TASK: Where in the data below does the word "sidebar" appear? Copy each line that holds it.

RECORD EXCERPTS:
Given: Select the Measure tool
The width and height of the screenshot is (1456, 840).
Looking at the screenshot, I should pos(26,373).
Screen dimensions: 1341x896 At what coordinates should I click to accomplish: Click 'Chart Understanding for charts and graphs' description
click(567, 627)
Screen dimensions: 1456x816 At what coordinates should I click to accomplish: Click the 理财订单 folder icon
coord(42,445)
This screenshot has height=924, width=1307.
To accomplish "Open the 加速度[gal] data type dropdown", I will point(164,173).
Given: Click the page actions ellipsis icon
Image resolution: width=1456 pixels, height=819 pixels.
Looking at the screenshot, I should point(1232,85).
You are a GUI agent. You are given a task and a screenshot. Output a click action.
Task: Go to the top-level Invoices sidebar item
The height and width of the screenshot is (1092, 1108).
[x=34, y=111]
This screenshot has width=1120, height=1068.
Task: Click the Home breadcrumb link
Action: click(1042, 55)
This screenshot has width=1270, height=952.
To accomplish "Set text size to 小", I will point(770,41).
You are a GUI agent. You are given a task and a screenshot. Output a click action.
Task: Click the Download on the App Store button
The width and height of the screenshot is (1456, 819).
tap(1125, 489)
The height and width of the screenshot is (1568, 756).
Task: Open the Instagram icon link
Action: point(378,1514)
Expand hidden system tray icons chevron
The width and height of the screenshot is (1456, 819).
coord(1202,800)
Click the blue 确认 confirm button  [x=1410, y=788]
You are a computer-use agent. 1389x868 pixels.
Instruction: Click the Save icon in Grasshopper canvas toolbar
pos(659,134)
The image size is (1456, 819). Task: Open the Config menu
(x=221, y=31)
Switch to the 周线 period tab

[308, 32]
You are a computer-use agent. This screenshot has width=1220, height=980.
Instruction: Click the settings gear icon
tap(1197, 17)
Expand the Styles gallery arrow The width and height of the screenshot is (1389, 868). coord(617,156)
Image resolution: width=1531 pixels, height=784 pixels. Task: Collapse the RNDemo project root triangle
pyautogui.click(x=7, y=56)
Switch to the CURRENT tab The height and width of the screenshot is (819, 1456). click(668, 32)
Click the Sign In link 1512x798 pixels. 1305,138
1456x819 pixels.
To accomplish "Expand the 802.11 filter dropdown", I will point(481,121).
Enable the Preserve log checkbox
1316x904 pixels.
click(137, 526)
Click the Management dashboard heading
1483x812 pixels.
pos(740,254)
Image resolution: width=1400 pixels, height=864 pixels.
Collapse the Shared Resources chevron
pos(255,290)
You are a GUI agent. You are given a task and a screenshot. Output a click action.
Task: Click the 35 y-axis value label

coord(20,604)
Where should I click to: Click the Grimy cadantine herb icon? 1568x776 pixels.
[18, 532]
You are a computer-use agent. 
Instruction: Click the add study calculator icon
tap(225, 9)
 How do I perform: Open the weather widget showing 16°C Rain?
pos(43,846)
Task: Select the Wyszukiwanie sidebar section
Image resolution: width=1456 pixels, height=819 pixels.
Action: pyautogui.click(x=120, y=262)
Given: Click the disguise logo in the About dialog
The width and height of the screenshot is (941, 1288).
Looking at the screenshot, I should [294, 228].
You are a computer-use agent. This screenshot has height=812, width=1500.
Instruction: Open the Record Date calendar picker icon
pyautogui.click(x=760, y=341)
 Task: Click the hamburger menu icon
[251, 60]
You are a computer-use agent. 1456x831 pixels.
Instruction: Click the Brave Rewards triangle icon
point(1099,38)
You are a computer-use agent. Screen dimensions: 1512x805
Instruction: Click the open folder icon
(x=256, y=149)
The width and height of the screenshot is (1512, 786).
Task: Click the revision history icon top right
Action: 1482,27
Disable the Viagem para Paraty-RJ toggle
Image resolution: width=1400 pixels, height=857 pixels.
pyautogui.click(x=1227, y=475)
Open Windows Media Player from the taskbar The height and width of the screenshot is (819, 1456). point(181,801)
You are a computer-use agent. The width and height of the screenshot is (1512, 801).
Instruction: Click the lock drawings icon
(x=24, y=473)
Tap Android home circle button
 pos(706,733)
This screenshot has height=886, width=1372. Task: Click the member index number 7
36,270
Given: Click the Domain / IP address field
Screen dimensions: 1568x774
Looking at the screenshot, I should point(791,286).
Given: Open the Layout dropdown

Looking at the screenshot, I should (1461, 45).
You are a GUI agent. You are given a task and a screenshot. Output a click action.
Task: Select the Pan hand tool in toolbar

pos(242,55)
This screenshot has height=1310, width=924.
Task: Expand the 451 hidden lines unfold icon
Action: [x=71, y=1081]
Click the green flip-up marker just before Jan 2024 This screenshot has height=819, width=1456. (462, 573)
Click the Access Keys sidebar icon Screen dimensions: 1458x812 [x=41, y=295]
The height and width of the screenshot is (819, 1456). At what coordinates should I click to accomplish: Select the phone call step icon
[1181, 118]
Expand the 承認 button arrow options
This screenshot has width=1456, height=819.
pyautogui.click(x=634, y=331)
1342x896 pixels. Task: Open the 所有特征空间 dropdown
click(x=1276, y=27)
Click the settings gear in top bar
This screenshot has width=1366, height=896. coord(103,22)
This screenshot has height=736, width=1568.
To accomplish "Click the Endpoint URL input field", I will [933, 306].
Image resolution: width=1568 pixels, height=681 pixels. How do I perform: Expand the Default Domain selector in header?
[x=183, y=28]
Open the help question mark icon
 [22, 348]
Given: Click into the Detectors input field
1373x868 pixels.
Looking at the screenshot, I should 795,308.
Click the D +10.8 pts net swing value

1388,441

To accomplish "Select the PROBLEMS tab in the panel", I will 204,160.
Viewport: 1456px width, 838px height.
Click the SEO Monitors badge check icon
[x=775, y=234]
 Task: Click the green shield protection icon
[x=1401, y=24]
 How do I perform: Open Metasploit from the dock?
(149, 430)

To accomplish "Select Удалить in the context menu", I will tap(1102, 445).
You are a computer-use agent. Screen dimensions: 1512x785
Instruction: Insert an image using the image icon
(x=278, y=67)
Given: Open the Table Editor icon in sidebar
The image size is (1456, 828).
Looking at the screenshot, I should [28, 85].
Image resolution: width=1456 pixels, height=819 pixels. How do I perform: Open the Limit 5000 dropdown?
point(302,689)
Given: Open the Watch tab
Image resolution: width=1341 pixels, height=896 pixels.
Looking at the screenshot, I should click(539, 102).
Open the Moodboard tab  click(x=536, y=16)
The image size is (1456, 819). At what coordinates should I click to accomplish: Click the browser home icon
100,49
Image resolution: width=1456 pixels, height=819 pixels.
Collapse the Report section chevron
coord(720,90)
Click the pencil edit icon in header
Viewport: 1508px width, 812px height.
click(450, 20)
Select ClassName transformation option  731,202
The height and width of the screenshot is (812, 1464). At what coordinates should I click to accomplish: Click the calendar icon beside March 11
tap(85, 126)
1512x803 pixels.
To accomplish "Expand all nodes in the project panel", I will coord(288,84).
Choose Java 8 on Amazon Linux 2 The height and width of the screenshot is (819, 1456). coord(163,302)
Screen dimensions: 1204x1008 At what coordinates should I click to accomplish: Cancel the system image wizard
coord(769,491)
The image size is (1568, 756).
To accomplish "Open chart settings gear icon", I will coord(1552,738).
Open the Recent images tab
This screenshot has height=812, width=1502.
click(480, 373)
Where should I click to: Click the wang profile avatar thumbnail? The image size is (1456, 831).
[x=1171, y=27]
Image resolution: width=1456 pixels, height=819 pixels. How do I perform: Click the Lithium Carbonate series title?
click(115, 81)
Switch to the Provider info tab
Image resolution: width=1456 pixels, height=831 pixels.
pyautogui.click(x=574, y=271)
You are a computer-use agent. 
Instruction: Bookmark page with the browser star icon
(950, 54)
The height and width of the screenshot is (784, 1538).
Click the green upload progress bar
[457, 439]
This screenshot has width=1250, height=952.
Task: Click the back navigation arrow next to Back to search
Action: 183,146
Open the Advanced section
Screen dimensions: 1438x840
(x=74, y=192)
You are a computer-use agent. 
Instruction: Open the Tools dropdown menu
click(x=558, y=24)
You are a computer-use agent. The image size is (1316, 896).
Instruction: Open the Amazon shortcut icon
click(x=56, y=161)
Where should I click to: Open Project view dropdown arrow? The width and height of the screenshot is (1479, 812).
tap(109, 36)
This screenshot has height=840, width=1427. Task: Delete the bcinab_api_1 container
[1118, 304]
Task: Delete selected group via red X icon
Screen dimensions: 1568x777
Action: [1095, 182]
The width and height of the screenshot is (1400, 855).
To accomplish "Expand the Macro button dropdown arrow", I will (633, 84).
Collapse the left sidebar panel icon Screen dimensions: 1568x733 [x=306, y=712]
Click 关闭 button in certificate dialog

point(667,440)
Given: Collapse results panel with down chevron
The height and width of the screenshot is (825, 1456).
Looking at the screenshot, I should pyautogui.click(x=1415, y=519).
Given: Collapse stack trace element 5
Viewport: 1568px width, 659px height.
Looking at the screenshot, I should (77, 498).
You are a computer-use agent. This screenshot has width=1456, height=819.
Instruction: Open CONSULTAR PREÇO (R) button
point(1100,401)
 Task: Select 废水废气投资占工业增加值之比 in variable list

ANSWER AREA:
Task: Go to the top-level Invoices sidebar item
Task: Select the Wyszukiwanie sidebar section
Click the Access Keys sidebar icon Screen dimensions: 1458x812 [x=41, y=295]
Given: Open the Table Editor icon in sidebar
Collapse the left sidebar panel icon Screen dimensions: 1568x733 [x=306, y=712]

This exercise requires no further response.